Yönerge 1 — Listede "Task: Uncheck the 300 diameter checkbox" ifadesini içeren satır ile "Action: (x=79, y=375)" ifadesini içeren satır arasındaki satırları, ikisi de dahil, "Sıra" ve "Liste satırı" sütunlarından oluşan bir Markdown tablosuna dönüştürün. Boş satırları tabloya almayın.
━━━ Verilen metin
”Tartıştığımız şey Tanrı’nın varlığı, yokluğu, emirleri yada başka bir şey değil. Sende zalimin karşısında, Ebu Zer gibi servete ve şatafata karşı durduğunda birleşiriz. İşte orada yan yana geliriz, bu olanak var. Türkiye’de gerçek anlamıyla dindarlar da bu temel var.”
12-13 Ocak 2019’da İstanbul Balat’taki İnşa Kültürevi’nde yapılan İslam ve Sol Çalıştayı’nda 16 konuşma iki yazılı tebliği sunuldu. Konuşmacıların mesajlarını bu yazı dizisinde aktarmaya devam ediyoruz. Bugün aktivist Veli Saçılık’ın konuşmasından mesajları sunuyoruz…
***
- Kendisini Antikapitalist olarak tanımlayan herkesle, her ortamda yan yana gelirim.
Çalıştaya katılmak ile ilgili sosyal medyada ilk duyulmaya başladığında çok eleştiriler geldi bana. Nasıl olurda siyasal İslamcılarla yan yana gelirsin diye bir çok tepki geldi. Ben burada olmayı önemsiyorum. Sebebi buraya beni çağıranlar Antikapitalist Müslümanlar. Şimdi İslamda bir söz vardır ‘içki bütün kötülüklerin anasıdır’ diye. Bence bundan daha doğru bir cümle var ‘kapitalizm bütün kötülüklerin anasıdır’. Dolayısıyla Antikapitalist olarak kendisini tanımlayan herkesle, her ortamda yan yana gelirim. Çünkü kötülükleri yaratanın ortadan kaldırılması ileride bizlerin uzlaşacağı anlamına gelir. Dolayısıyla antikapitalist temelde biz buluşuruz. Hatta bizim sol cenahta o kadar çok sol tanımı var ki, bunların çoğu antikapitalist değil.
- Ben sosyoloji kimliğimden bakarak, Allah vardır diyorum.
━━━━━━
━━━ Liste içeriği
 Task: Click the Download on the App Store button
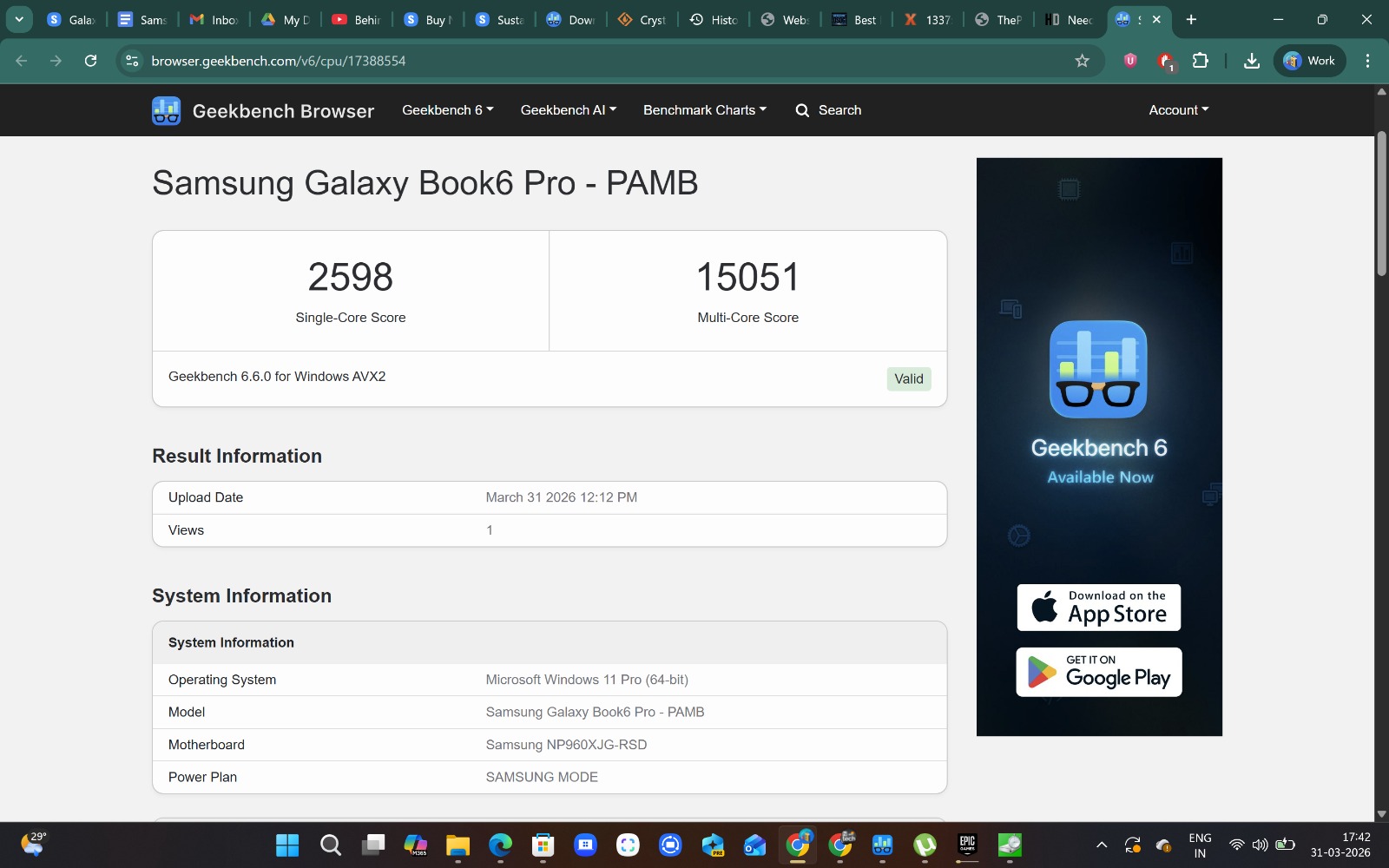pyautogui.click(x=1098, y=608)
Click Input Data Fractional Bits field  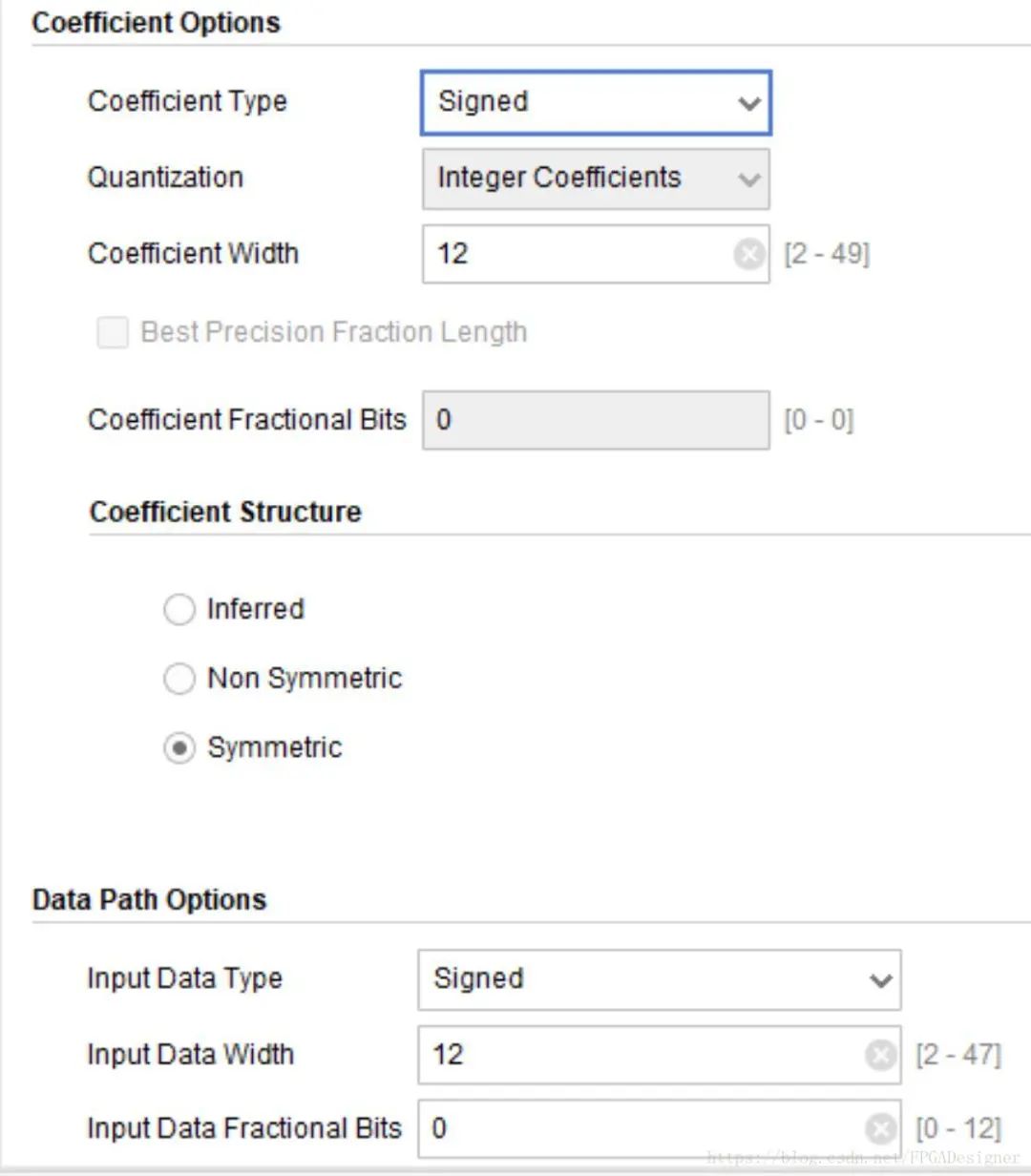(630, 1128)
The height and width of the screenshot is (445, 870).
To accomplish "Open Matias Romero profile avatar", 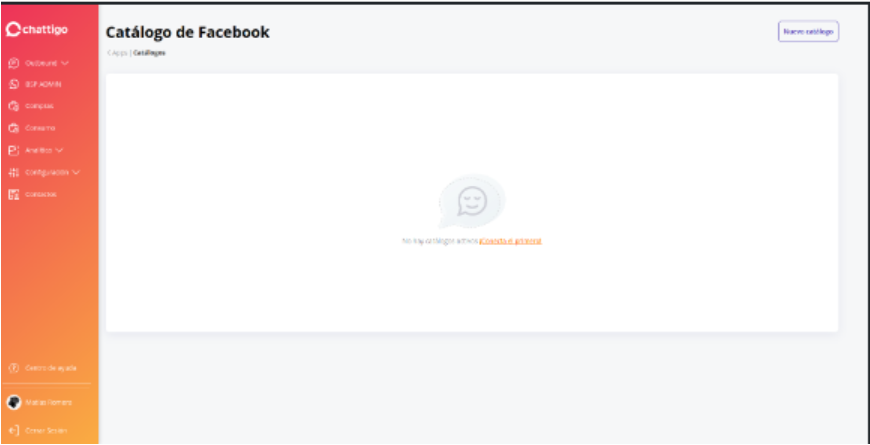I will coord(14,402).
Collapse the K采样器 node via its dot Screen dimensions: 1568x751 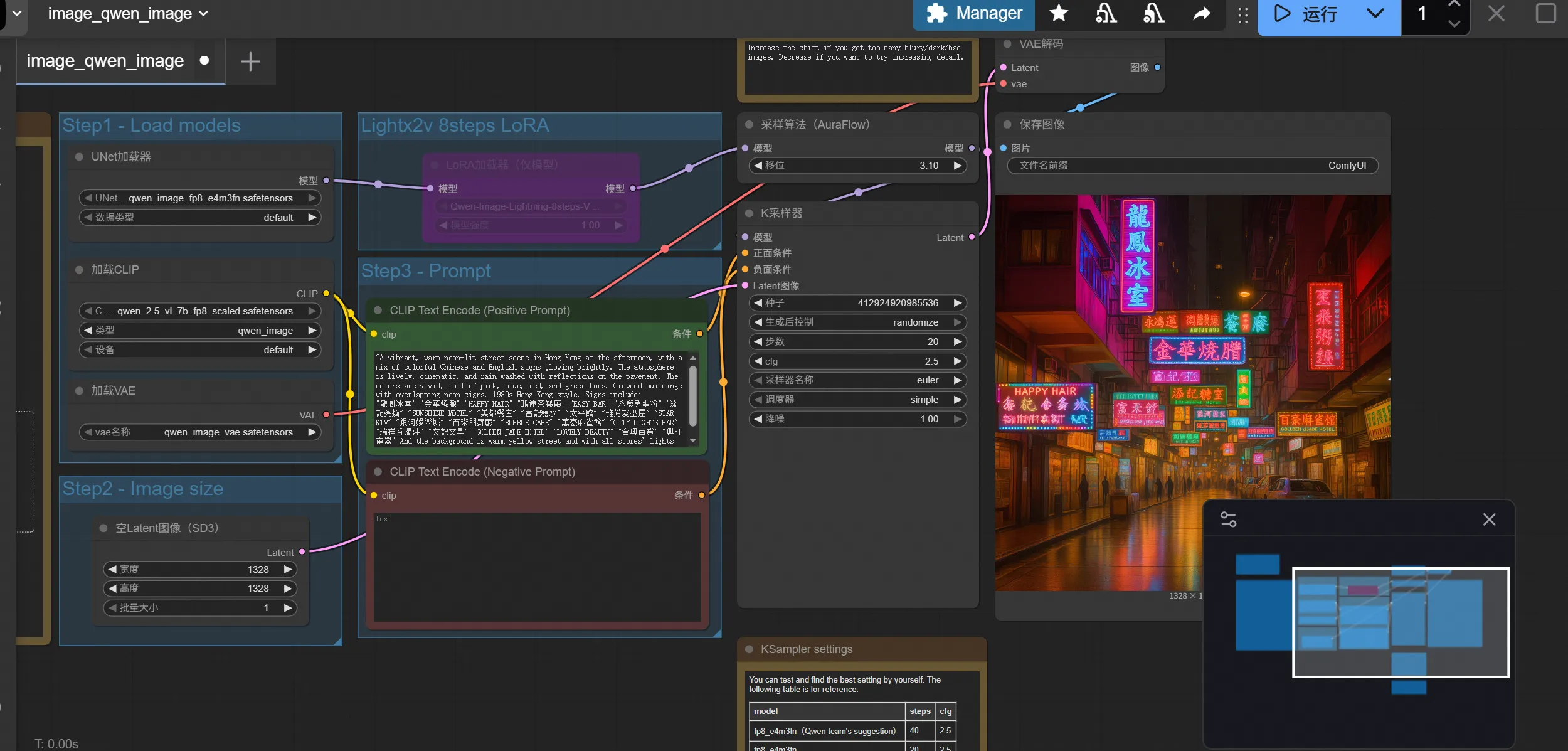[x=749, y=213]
━━━━━━
━━━ Liste içeriği
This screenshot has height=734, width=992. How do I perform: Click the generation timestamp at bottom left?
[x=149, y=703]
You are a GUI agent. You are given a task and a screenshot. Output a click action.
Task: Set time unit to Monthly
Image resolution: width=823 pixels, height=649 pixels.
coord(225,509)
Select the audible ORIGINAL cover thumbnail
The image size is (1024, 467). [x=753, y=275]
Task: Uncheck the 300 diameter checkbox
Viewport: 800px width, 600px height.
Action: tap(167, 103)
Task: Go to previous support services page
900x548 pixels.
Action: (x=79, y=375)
━━━━━━
Yönerge 2 — Verilen metinde "Çalıştaya katılmak ile" ile "Allah vardır diyorum." arasındaki bölümü, her ikisi de dahil, hiçbir değişiklik yapmadan kopyalayın.

Yanıt 1 —
| Sıra | Liste satırı |
|---|---|
| 1 | Task: Uncheck the 300 diameter checkbox |
| 2 | Viewport: 800px width, 600px height. |
| 3 | Action: tap(167, 103) |
| 4 | Task: Go to previous support services page |
| 5 | 900x548 pixels. |
| 6 | Action: (x=79, y=375) |

Yanıt 2 —
Çalıştaya katılmak ile ilgili sosyal medyada ilk duyulmaya başladığında çok eleştiriler geldi bana. Nasıl olurda siyasal İslamcılarla yan yana gelirsin diye bir çok tepki geldi. Ben burada olmayı önemsiyorum. Sebebi buraya beni çağıranlar Antikapitalist Müslümanlar. Şimdi İslamda bir söz vardır ‘içki bütün kötülüklerin anasıdır’ diye. Bence bundan daha doğru bir cümle var ‘kapitalizm bütün kötülüklerin anasıdır’. Dolayısıyla Antikapitalist olarak kendisini tanımlayan herkesle, her ortamda yan yana gelirim. Çünkü kötülükleri yaratanın ortadan kaldırılması ileride bizlerin uzlaşacağı anlamına gelir. Dolayısıyla antikapitalist temelde biz buluşuruz. Hatta bizim sol cenahta o kadar çok sol tanımı var ki, bunların çoğu antikapitalist değil.
- Ben sosyoloji kimliğimden bakarak, Allah vardır diyorum.